Snuze

Persistence: Storing and Retrieving Reddit Data

This is a draft. The information here is accurate, but not yet complete. Estimated completion for this document is Friday, 2019-09-20.

For now, some rough but working MySQL setup steps are below...

Overview

Snuze supports optionally persisting Reddit data through the concept of storage providers. A storage provider is a set of PHP classes that tell Snuze how to interact with some data storage facility. Two storage providers are built in:

The SQLite storage provider

A very basic SQLite storage provider is included with Snuze. It requires that the pdo_sqlite extension is available; this is enabled by default in modern PHP installations.

All the SQLite storage provider knows how to do is save OAuth access tokens so they can be re-used until they expire. This reduces the number of login requests your script sends to Reddit's server, making it more polite (and a bit more efficient). While lacking in features, the advantage to the SQLite provider is that it requires no database server and no setup. Access tokens are stored in a small data file.

SQLite storage is enabled by default in Snuze. To enable it explicitly, or to change the path of the SQLite data file, use these options when configuring:

       'storage.enabled'    => true,
       'storage.namespace'  => '\snuze\Persistence\SQLite',
       'storage.parameters' => ['filename' => 'snuze.sqlite'],

To disable persistence altogether, set storage.enabled to false instead:

       'storage.enabled'    => false,

Be advised that completely disabling persistence means your script will have to go and obtain a new access token every time it runs.

The MySQL storage provider

Overview

Snuze comes with a MySQL storage provider, capable of persisting most entities it can retrieve from the API.

The Snuze MySQL schema doesn't define foreign keys or enforce referential integrity. This is an intentional design decision. Some users may want to spider and save links only, for example, without being forced to fetch and store the subreddits and submitters' accounts as well.

Setup

Rough notes. Use these steps to set up the MySQL storage provider.

  1. Create a database and a user for Snuze, and give the user full access to the database.
[user@host ~/mybot]$ mysql -u root -p
Enter password:
Welcome to the MySQL monitor.  Commands end with ; or \g.
Your MySQL connection id is 44861
Server version: 5.7.27-log MySQL Community Server (GPL)

mysql> create database snuze;
Query OK, 1 row affected (0.01 sec)

mysql> grant all privileges on snuze.* to 'snuzer'@'localhost' identified by 'blah';
Query OK, 0 rows affected, 1 warning (0.01 sec)
  1. From the directory where you composer require'd Snuze, run the bundled MySQL database utility. This will install the Snuze MySQL database schema.
[user@host ~/mybot]$ php vendor/snuze/snuze/src/Persistence/MySQL/utility/utility.php

This is the Snuze MySQL storage provider database utility. Please follow along
with the prompts to upgrade or install your Snuze MySQL database.

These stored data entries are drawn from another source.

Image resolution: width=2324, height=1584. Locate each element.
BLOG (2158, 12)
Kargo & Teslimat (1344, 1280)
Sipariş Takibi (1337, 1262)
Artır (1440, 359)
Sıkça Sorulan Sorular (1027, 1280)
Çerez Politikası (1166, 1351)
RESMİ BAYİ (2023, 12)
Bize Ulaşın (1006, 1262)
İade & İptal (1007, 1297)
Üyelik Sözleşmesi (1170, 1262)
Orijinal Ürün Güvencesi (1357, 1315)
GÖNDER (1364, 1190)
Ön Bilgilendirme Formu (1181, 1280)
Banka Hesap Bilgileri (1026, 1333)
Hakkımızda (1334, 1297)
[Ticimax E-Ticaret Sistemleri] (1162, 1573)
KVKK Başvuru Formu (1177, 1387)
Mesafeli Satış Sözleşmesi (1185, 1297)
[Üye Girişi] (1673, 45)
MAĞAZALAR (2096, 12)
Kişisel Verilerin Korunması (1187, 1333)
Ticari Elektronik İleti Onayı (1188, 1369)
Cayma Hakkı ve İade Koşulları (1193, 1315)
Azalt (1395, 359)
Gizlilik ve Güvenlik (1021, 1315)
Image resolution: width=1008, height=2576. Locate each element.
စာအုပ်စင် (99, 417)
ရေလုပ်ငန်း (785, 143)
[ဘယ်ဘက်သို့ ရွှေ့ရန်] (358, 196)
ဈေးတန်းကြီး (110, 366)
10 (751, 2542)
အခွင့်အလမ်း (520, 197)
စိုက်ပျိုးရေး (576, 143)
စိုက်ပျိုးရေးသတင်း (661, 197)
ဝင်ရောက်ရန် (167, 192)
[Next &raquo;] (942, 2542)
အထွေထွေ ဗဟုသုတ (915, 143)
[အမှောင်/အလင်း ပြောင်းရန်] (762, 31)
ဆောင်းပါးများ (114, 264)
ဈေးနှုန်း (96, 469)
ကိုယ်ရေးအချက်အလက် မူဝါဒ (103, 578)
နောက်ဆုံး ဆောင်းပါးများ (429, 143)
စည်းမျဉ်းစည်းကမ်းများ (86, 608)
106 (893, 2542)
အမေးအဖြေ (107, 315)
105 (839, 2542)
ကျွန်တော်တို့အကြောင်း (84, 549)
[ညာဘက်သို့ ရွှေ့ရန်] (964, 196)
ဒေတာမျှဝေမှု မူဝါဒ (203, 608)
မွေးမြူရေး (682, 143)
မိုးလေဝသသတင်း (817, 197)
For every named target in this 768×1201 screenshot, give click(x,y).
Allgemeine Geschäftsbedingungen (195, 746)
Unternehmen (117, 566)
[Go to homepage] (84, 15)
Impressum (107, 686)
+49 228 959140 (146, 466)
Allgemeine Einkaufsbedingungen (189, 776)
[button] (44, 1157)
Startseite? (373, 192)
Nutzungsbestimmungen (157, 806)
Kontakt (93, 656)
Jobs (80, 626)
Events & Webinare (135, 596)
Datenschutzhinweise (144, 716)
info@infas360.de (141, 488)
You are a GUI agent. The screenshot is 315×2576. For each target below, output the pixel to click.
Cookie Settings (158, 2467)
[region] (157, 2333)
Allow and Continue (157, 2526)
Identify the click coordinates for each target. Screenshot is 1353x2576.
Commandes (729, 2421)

Enter MySQL hostname or IP address: localhost
Enter MySQL username: snuzer
Enter MySQL password: blah
Enter MySQL database name (must exist already): snuze

Connecting to MySQL...
No existing schema was found. The tables need to be created.

Apply these changes now? [yes/no]: yes
Schema installation is complete!
  1. Tweak your Snuze configuration array so it uses the MySQL storage provider namespace. For the storage parameters, supply an array containing the MySQL credentials:
<?php
require_once __DIR__ . '/vendor/autoload.php';

/* Set authentication and configuration parameters */
$config = [
   'auth.client_id'     => 'your-client-id-from-reddit',
   'auth.client_secret' => 'your-secret-from-reddit',
   'auth.username'      => 'your-reddit-username',
   'auth.password'      => 'your-reddit-password',
   'auth.user_agent'    => 'php:YourAwesomeBot 1.2.3 (by /u/your-reddit-username)',
   /* This turns on MySQL support! */
   'storage.namespace'  => '\snuze\Persistence\MySQL',
   'storage.parameters' => [
       'server'   => 'localhost',
       'username' => 'snuzer',
       'password' => 'blah',
       'database' => 'snuze'
   ],
];

/* Pass the config array to a SnuzeFactory to get a Snuze object */
$snuze = (new \snuze\SnuzeFactory($config))->getSnuze();

Now you can start saving the data you retrieve from the API:

$sub = $snuze->fetchSubreddit('memphis');
$snuze->getSubredditMapper()->persist($sub);

foreach ($snuze->fetchLinksRising('memphis', 10) as $link) {
   $snuze->getLinkMapper()->persist($link);
}

Check MySQL and you should have information about /r/memphis in the subreddits table, and the top 10 "rising" links from it in your links table:

[user@host ~/mybot]$ mysql -u snuzer -p snuze
Enter password:
Welcome to the MySQL monitor.  Commands end with ; or \g.
Your MySQL connection id is 44861
Server version: 5.7.27-log MySQL Community Server (GPL)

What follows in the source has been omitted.